SET TASK: Update every one of the rows below by changing "Lamentations 2" to "Lamentations 3" wherever it appears, and leave everything else as it is.

EXCERPTED RECORDS:
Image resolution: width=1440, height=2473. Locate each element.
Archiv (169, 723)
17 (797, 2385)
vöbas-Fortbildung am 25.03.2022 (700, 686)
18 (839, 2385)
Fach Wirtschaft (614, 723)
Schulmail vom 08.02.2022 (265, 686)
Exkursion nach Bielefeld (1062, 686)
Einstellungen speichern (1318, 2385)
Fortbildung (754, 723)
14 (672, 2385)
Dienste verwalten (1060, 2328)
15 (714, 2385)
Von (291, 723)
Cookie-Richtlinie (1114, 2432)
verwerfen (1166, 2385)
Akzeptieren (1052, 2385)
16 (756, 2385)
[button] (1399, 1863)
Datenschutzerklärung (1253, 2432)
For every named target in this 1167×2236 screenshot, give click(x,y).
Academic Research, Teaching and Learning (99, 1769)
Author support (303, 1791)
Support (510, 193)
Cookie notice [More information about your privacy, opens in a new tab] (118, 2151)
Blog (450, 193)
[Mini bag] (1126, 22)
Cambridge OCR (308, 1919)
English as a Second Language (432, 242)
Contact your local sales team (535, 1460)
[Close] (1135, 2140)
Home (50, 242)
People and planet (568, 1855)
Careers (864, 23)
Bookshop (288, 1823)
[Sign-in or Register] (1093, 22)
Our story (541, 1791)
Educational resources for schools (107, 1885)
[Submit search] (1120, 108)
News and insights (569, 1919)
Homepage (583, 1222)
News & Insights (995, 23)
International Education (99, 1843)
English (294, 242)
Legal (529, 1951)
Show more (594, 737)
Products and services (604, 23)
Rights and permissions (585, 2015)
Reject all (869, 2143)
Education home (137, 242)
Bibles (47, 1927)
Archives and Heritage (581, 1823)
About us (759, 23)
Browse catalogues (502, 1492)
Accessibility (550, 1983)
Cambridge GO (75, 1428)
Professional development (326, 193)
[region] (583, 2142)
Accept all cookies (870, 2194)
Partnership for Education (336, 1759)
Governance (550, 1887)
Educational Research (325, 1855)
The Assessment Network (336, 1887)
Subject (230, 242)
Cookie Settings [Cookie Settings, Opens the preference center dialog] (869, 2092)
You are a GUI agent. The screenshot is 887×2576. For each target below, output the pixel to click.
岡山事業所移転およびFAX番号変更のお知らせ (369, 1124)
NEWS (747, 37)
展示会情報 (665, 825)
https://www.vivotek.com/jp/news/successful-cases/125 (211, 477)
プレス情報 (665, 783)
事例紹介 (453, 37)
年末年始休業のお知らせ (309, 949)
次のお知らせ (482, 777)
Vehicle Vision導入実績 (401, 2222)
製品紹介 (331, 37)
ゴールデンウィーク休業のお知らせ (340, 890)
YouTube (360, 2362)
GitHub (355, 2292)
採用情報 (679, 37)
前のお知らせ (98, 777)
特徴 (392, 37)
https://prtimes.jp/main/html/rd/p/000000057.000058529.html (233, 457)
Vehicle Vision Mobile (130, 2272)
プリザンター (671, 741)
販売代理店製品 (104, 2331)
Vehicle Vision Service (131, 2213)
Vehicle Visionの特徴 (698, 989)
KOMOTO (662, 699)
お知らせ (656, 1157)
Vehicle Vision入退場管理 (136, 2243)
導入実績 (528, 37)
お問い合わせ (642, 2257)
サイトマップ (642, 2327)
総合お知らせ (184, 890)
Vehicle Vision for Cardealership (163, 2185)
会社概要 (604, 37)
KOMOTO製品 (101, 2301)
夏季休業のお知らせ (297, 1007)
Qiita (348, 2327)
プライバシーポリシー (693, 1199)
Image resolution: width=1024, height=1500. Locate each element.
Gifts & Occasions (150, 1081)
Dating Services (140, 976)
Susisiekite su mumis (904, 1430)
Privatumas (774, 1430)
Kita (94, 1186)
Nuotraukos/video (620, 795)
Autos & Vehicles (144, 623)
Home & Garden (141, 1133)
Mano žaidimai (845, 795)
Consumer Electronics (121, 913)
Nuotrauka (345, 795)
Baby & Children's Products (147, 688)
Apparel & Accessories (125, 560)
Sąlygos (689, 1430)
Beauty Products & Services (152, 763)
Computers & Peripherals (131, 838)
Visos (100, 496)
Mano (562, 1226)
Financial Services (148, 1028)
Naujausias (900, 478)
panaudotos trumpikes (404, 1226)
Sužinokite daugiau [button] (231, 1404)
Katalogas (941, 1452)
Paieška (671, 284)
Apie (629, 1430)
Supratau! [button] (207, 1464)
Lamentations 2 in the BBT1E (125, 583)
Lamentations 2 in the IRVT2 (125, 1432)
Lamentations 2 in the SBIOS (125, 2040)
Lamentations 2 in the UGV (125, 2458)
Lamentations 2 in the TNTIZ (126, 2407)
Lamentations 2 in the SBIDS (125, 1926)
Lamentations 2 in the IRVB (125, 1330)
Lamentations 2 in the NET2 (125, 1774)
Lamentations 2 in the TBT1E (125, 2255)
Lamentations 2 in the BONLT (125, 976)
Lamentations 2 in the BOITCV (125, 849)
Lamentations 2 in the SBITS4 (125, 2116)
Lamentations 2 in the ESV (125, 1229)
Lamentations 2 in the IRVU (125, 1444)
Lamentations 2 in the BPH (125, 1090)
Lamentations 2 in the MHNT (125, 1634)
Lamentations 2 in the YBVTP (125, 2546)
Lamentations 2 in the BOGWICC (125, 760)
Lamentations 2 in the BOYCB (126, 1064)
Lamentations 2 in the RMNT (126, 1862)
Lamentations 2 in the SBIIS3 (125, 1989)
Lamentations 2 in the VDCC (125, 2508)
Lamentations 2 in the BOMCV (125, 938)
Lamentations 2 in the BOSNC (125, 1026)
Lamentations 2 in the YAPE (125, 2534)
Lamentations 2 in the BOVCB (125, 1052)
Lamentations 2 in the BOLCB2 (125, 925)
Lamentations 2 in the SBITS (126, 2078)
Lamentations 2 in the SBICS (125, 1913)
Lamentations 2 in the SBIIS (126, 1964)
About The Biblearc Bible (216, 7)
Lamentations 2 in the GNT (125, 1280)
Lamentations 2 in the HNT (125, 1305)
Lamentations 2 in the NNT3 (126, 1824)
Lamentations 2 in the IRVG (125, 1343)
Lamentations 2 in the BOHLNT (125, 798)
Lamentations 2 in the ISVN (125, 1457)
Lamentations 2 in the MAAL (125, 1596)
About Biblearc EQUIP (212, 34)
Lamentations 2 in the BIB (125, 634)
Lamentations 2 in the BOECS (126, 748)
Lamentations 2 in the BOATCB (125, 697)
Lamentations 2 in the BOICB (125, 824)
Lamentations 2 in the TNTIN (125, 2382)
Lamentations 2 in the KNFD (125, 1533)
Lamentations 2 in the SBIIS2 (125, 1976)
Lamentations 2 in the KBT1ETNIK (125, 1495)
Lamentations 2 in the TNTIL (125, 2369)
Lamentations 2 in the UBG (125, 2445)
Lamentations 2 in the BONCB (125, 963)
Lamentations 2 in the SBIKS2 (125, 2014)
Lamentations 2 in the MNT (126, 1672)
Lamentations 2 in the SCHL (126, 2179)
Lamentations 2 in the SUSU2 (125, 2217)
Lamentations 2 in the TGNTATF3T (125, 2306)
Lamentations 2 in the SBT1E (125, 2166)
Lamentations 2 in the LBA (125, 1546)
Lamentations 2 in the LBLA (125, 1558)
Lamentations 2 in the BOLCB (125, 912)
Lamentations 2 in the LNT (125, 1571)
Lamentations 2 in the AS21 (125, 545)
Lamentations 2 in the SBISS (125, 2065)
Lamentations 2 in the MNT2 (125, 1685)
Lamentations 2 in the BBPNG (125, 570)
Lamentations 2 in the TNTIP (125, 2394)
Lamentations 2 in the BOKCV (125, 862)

WRITTEN ANSWER:
Image resolution: width=1440, height=2473. Locate each element.
Archiv (169, 723)
17 (797, 2385)
vöbas-Fortbildung am 25.03.2022 (700, 686)
18 (839, 2385)
Fach Wirtschaft (614, 723)
Schulmail vom 08.02.2022 (265, 686)
Exkursion nach Bielefeld (1062, 686)
Einstellungen speichern (1318, 2385)
Fortbildung (754, 723)
14 (672, 2385)
Dienste verwalten (1060, 2328)
15 (714, 2385)
Von (291, 723)
Cookie-Richtlinie (1114, 2432)
verwerfen (1166, 2385)
Akzeptieren (1052, 2385)
16 (756, 2385)
[button] (1399, 1863)
Datenschutzerklärung (1253, 2432)
For every named target in this 1167×2236 screenshot, give click(x,y).
Academic Research, Teaching and Learning (99, 1769)
Author support (303, 1791)
Support (510, 193)
Cookie notice [More information about your privacy, opens in a new tab] (118, 2151)
Blog (450, 193)
[Mini bag] (1126, 22)
Cambridge OCR (308, 1919)
English as a Second Language (432, 242)
Contact your local sales team (535, 1460)
[Close] (1135, 2140)
Home (50, 242)
People and planet (568, 1855)
Careers (864, 23)
Bookshop (288, 1823)
[Sign-in or Register] (1093, 22)
Our story (541, 1791)
Educational resources for schools (107, 1885)
[Submit search] (1120, 108)
News and insights (569, 1919)
Homepage (583, 1222)
News & Insights (995, 23)
International Education (99, 1843)
English (294, 242)
Legal (529, 1951)
Show more (594, 737)
Products and services (604, 23)
Rights and permissions (585, 2015)
Reject all (869, 2143)
Education home (137, 242)
Bibles (47, 1927)
Archives and Heritage (581, 1823)
About us (759, 23)
Browse catalogues (502, 1492)
Accessibility (550, 1983)
Cambridge GO (75, 1428)
Professional development (326, 193)
[region] (583, 2142)
Accept all cookies (870, 2194)
Partnership for Education (336, 1759)
Governance (550, 1887)
Educational Research (325, 1855)
The Assessment Network (336, 1887)
Subject (230, 242)
Cookie Settings [Cookie Settings, Opens the preference center dialog] (869, 2092)
You are a GUI agent. The screenshot is 887×2576. For each target below, output the pixel to click.
岡山事業所移転およびFAX番号変更のお知らせ (369, 1124)
NEWS (747, 37)
展示会情報 (665, 825)
https://www.vivotek.com/jp/news/successful-cases/125 (211, 477)
プレス情報 (665, 783)
事例紹介 (453, 37)
年末年始休業のお知らせ (309, 949)
次のお知らせ (482, 777)
Vehicle Vision導入実績 (401, 2222)
製品紹介 (331, 37)
ゴールデンウィーク休業のお知らせ (340, 890)
YouTube (360, 2362)
GitHub (355, 2292)
採用情報 (679, 37)
前のお知らせ (98, 777)
特徴 (392, 37)
https://prtimes.jp/main/html/rd/p/000000057.000058529.html (233, 457)
Vehicle Vision Mobile (130, 2272)
プリザンター (671, 741)
販売代理店製品 (104, 2331)
Vehicle Vision Service (131, 2213)
Vehicle Visionの特徴 (698, 989)
KOMOTO (662, 699)
お知らせ (656, 1157)
Vehicle Vision入退場管理 (136, 2243)
導入実績 (528, 37)
お問い合わせ (642, 2257)
サイトマップ (642, 2327)
総合お知らせ (184, 890)
Vehicle Vision for Cardealership (163, 2185)
会社概要 (604, 37)
KOMOTO製品 (101, 2301)
夏季休業のお知らせ (297, 1007)
Qiita (348, 2327)
プライバシーポリシー (693, 1199)
Image resolution: width=1024, height=1500. Locate each element.
Gifts & Occasions (150, 1081)
Dating Services (140, 976)
Susisiekite su mumis (904, 1430)
Privatumas (774, 1430)
Kita (94, 1186)
Nuotraukos/video (620, 795)
Autos & Vehicles (144, 623)
Home & Garden (141, 1133)
Mano žaidimai (845, 795)
Consumer Electronics (121, 913)
Nuotrauka (345, 795)
Baby & Children's Products (147, 688)
Apparel & Accessories (125, 560)
Sąlygos (689, 1430)
Beauty Products & Services (152, 763)
Computers & Peripherals (131, 838)
Visos (100, 496)
Mano (562, 1226)
Financial Services (148, 1028)
Naujausias (900, 478)
panaudotos trumpikes (404, 1226)
Sužinokite daugiau [button] (231, 1404)
Katalogas (941, 1452)
Paieška (671, 284)
Apie (629, 1430)
Supratau! [button] (207, 1464)
Lamentations 3 in the BBT1E (125, 583)
Lamentations 3 in the IRVT2 (125, 1432)
Lamentations 3 in the SBIOS (125, 2040)
Lamentations 3 in the UGV (125, 2458)
Lamentations 3 in the TNTIZ (126, 2407)
Lamentations 3 in the SBIDS (125, 1926)
Lamentations 3 in the IRVB (125, 1330)
Lamentations 3 in the NET2 (125, 1774)
Lamentations 3 in the TBT1E (125, 2255)
Lamentations 3 in the BONLT (125, 976)
Lamentations 3 in the BOITCV (125, 849)
Lamentations 3 in the SBITS4 (125, 2116)
Lamentations 3 in the ESV (125, 1229)
Lamentations 3 in the IRVU (125, 1444)
Lamentations 3 in the BPH (125, 1090)
Lamentations 3 in the MHNT (125, 1634)
Lamentations 3 in the YBVTP (125, 2546)
Lamentations 3 in the BOGWICC (125, 760)
Lamentations 3 in the BOYCB (126, 1064)
Lamentations 3 in the RMNT (126, 1862)
Lamentations 3 in the SBIIS3 (125, 1989)
Lamentations 3 in the VDCC (125, 2508)
Lamentations 3 in the BOMCV (125, 938)
Lamentations 3 in the BOSNC (125, 1026)
Lamentations 3 in the YAPE (125, 2534)
Lamentations 3 in the BOVCB (125, 1052)
Lamentations 3 in the BOLCB2 (125, 925)
Lamentations 3 in the SBITS (126, 2078)
Lamentations 3 in the SBICS (125, 1913)
Lamentations 3 in the SBIIS (126, 1964)
About The Biblearc Bible (216, 7)
Lamentations 3 in the GNT (125, 1280)
Lamentations 3 in the HNT (125, 1305)
Lamentations 3 in the NNT3 (126, 1824)
Lamentations 3 in the IRVG (125, 1343)
Lamentations 3 in the BOHLNT (125, 798)
Lamentations 3 in the ISVN (125, 1457)
Lamentations 3 in the MAAL (125, 1596)
About Biblearc EQUIP (212, 34)
Lamentations 3 in the BIB (125, 634)
Lamentations 3 in the BOECS (126, 748)
Lamentations 3 in the BOATCB (125, 697)
Lamentations 3 in the BOICB (125, 824)
Lamentations 3 in the TNTIN (125, 2382)
Lamentations 3 in the KNFD (125, 1533)
Lamentations 3 in the SBIIS2 (125, 1976)
Lamentations 3 in the KBT1ETNIK (125, 1495)
Lamentations 3 in the TNTIL (125, 2369)
Lamentations 3 in the UBG (125, 2445)
Lamentations 3 in the BONCB (125, 963)
Lamentations 3 in the SBIKS2 (125, 2014)
Lamentations 3 in the MNT (126, 1672)
Lamentations 3 in the SCHL (126, 2179)
Lamentations 3 in the SUSU2 (125, 2217)
Lamentations 3 in the TGNTATF3T (125, 2306)
Lamentations 3 in the SBT1E (125, 2166)
Lamentations 3 in the LBA (125, 1546)
Lamentations 3 in the LBLA (125, 1558)
Lamentations 3 in the BOLCB (125, 912)
Lamentations 3 in the LNT (125, 1571)
Lamentations 3 in the AS21 (125, 545)
Lamentations 3 in the SBISS (125, 2065)
Lamentations 3 in the MNT2 (125, 1685)
Lamentations 3 in the BBPNG (125, 570)
Lamentations 3 in the TNTIP (125, 2394)
Lamentations 3 in the BOKCV (125, 862)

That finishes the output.